Five conservation groups on Monday filed a lawsuit challenging the Department of Interior’s plans to hold a Central Gulf of Mexico (GOM) lease sale in New Orleans on Wednesday, claiming the Obama administration has failed to address the risks to wildlife and the environment following the Macondo deepwater well blowout two years ago.

The lawsuit, filed in U.S. District Court for the District of Columbia, claims that Interior’s Bureau of Ocean Management (BOEM) failed to heed the lessons from the April 2010 Macondo blowout and Deepwater Horizon explosion and did not obtain “essential” information about the status of species and resources that are “still suffering” from the huge oil spill.

“BOEM is continuing the same irresponsible approach that led to the oil spill and harm still being felt in the Gulf today,” said Southern Environmental Law Center (SELC) Senior Attorney Catherine Wannamaker. “Before selling new leases at ‘ground zero’ for the Gulf oil spill, the government ignored critical information about the spill’s impacts that may have changed how it proceeded and better protected life,” said Wannamaker.

The SELC, which filed the complaint on behalf of Oceana, Defenders of Wildlife, Natural Resources Defense Council and the Center for Biological Diversity, challenges BOEM’s decision to accept bids from producers for new leases in the GOM as part of Lease Sale 216/222.

The Central GOM lease sale, scheduled to be conducted in New Orleans on Wednesday, would make nearly 38 million acres available and is to include all available unleased areas in the Central Planning Area off the coast of Louisiana, Mississippi and Alabama (see Daily GPI, Jan. 27). The lease sale originally was set for 2011 but was put on hold following the Macondo blowout, after which BOEM called for a supplemental environmental impact statement.
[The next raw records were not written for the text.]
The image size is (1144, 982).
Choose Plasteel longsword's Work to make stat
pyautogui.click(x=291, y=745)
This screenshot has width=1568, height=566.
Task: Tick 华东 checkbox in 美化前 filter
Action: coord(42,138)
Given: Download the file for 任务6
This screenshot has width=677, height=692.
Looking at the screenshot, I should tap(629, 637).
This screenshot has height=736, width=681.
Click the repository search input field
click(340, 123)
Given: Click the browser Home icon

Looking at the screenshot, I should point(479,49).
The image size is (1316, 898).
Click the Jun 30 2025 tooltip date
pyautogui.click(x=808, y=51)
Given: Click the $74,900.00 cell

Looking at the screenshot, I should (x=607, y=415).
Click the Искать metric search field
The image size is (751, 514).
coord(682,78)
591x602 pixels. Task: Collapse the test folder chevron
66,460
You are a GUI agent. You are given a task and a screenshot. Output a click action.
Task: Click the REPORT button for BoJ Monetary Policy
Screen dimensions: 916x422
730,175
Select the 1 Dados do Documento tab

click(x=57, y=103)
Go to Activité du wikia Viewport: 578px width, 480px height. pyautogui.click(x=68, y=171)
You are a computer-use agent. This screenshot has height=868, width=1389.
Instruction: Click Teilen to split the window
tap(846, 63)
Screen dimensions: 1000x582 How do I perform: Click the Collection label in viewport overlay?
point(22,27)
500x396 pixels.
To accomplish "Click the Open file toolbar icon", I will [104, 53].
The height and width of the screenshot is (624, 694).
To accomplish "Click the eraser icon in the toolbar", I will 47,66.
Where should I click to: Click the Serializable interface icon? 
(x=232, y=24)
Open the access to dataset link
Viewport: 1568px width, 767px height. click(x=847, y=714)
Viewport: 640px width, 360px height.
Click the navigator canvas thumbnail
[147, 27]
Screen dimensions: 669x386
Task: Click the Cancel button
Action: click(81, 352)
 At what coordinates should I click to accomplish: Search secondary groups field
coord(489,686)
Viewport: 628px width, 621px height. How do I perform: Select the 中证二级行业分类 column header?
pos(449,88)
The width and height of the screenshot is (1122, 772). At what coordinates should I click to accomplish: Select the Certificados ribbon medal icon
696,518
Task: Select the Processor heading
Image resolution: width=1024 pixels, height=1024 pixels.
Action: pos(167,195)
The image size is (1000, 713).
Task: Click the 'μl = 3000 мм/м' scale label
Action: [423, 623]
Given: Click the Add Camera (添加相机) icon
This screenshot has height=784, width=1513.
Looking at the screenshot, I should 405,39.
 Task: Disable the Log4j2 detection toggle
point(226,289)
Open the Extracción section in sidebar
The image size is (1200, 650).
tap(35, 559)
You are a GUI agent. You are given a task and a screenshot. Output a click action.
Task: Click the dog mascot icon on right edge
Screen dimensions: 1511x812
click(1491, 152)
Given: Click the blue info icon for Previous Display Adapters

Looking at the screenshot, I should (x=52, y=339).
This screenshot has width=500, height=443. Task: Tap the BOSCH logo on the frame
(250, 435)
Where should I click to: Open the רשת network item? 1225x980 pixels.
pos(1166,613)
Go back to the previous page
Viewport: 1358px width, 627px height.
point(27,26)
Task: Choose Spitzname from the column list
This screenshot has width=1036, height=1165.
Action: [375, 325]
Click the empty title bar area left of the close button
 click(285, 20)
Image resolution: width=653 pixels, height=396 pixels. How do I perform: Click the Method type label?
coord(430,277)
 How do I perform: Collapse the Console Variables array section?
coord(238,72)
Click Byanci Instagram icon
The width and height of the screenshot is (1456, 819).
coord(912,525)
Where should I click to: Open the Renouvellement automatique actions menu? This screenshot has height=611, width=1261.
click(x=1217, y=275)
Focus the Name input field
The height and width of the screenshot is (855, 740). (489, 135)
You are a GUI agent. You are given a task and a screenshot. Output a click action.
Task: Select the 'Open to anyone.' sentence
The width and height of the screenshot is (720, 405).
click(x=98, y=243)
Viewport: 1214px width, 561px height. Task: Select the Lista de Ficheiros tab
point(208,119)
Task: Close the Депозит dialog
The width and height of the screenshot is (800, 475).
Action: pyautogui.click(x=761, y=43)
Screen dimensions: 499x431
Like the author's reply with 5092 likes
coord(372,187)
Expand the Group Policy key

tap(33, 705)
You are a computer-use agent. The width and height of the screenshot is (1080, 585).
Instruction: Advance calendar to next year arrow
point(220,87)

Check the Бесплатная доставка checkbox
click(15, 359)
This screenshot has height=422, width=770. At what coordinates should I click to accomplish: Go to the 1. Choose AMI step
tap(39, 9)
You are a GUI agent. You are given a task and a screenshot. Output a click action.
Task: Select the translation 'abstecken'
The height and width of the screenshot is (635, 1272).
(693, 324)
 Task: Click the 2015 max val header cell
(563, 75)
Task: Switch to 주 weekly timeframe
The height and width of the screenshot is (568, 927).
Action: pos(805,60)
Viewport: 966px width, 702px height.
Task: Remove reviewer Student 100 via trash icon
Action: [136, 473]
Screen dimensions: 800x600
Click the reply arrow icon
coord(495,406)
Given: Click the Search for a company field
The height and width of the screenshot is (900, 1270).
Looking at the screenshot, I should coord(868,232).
The lease sale includes close to 7,250 unleased blocks that are three to 230 miles offshore in water depths that are nine to more than 11,115 feet deep. BOEM estimates that close to 31 billion bbl of oil and 134 Tcf of gas is undiscovered and technically recoverable in the GOM. In the Central GOM, an estimated 1 bbl of oil and 4 Tcf of gas is estimated to be technically recoverable, according to federal officials.